DESCRIPTION OF THE TASK: Give the number of lines in the records below that include the word "will", and add nothing to it.

Saved entries:
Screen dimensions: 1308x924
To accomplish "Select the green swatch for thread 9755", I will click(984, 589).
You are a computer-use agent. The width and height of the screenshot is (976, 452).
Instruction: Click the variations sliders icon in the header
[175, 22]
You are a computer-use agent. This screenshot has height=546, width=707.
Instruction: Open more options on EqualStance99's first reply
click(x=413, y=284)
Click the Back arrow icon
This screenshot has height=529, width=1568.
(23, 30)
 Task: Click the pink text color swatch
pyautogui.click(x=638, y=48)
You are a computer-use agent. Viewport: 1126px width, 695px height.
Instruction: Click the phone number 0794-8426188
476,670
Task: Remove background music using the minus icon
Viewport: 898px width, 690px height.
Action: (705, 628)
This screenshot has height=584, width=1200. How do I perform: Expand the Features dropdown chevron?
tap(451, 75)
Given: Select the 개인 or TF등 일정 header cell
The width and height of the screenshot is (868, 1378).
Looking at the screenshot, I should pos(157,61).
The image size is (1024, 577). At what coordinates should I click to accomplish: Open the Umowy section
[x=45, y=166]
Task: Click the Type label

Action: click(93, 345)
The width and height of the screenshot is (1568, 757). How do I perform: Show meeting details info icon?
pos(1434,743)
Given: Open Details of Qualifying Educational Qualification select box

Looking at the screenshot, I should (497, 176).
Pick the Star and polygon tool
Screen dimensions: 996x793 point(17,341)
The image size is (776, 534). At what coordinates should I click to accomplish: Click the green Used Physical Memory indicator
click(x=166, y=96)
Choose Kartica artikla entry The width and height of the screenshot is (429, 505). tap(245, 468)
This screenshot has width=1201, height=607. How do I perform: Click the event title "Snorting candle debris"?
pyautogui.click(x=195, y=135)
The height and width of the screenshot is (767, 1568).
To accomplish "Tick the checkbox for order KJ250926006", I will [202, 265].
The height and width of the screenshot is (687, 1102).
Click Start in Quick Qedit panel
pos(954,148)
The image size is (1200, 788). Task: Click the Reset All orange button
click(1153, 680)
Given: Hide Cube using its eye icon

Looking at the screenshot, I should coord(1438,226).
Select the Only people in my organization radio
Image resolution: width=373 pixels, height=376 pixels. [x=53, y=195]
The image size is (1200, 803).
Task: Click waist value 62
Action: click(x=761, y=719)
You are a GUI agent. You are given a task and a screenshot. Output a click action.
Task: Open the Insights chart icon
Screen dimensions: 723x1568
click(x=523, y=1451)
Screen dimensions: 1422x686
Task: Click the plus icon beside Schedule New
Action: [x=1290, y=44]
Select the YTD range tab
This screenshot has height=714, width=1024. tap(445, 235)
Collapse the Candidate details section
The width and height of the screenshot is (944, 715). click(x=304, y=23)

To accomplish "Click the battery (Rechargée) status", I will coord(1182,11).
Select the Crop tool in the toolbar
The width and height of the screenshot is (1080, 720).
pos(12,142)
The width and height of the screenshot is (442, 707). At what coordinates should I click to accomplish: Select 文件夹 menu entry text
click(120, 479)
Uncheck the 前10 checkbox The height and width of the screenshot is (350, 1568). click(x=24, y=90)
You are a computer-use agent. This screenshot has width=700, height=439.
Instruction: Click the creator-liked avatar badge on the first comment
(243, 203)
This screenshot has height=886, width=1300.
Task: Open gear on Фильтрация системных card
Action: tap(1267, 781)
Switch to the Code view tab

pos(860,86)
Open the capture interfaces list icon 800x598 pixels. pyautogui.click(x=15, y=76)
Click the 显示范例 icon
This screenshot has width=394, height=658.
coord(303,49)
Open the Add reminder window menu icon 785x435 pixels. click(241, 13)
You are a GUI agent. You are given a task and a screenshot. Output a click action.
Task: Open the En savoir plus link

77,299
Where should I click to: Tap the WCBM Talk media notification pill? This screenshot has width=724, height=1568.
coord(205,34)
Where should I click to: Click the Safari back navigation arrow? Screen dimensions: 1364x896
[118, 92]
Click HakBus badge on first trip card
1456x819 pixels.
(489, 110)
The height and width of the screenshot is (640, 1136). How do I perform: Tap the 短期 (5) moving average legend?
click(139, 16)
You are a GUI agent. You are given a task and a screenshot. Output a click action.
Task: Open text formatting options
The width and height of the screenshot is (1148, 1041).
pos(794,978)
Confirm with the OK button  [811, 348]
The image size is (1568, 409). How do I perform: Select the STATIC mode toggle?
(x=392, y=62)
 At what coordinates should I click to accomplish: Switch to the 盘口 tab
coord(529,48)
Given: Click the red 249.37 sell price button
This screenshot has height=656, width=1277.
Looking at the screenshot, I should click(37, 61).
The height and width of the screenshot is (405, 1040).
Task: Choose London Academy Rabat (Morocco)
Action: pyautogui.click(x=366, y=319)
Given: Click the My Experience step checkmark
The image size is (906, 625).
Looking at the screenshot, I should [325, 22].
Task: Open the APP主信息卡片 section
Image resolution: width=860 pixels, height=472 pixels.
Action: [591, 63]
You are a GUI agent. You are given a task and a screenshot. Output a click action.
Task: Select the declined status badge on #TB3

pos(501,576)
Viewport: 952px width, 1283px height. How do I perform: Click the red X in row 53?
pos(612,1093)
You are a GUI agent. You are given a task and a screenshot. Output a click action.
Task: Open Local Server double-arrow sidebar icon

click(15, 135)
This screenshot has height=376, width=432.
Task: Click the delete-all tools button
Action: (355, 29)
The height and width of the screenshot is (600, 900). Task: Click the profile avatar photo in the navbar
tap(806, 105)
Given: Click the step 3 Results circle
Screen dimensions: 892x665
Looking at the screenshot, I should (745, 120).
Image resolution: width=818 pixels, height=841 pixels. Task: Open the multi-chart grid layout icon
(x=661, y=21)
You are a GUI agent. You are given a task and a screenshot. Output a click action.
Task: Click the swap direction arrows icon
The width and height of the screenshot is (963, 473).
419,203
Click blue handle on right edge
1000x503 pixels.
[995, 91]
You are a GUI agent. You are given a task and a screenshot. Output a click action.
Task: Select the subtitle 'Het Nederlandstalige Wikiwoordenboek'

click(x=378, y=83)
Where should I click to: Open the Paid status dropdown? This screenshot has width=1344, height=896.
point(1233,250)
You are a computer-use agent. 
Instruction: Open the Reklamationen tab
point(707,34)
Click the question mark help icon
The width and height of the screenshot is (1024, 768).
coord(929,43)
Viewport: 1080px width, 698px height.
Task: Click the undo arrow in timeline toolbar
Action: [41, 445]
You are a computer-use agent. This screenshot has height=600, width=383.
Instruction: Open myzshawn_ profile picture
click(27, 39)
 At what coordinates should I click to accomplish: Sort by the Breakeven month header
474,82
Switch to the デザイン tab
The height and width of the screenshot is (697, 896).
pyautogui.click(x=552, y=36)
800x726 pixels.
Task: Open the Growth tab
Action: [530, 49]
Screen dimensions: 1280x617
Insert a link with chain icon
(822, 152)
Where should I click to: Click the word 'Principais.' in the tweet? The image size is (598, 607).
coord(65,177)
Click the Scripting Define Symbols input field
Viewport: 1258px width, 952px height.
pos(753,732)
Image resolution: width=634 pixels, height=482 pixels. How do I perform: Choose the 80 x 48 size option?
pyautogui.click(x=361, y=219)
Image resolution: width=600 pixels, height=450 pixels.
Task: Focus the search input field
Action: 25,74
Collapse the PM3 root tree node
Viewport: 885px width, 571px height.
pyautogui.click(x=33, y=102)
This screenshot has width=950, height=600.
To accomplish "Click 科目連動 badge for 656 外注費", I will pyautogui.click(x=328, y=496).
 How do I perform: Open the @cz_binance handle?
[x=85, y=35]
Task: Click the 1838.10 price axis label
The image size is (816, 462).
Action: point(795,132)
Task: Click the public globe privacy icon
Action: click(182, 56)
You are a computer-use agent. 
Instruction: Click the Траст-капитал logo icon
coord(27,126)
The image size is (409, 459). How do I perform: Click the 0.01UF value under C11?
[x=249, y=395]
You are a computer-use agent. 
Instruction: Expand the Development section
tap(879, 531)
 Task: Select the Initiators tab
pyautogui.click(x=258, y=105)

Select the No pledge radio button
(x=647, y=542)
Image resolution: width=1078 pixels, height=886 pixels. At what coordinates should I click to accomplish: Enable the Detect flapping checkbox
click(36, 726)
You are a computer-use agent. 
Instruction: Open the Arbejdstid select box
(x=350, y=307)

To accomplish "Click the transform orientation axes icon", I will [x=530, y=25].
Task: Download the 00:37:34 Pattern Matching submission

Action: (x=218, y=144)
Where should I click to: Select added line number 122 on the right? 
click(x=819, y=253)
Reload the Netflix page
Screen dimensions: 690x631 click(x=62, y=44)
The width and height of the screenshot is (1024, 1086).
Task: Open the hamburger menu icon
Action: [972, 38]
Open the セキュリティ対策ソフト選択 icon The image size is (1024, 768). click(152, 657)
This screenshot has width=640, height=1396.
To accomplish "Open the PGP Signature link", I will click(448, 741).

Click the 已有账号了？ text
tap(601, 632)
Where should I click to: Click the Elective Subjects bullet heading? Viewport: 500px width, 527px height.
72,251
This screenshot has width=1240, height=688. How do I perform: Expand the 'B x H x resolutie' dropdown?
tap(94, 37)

FINISHED EXERCISE: 6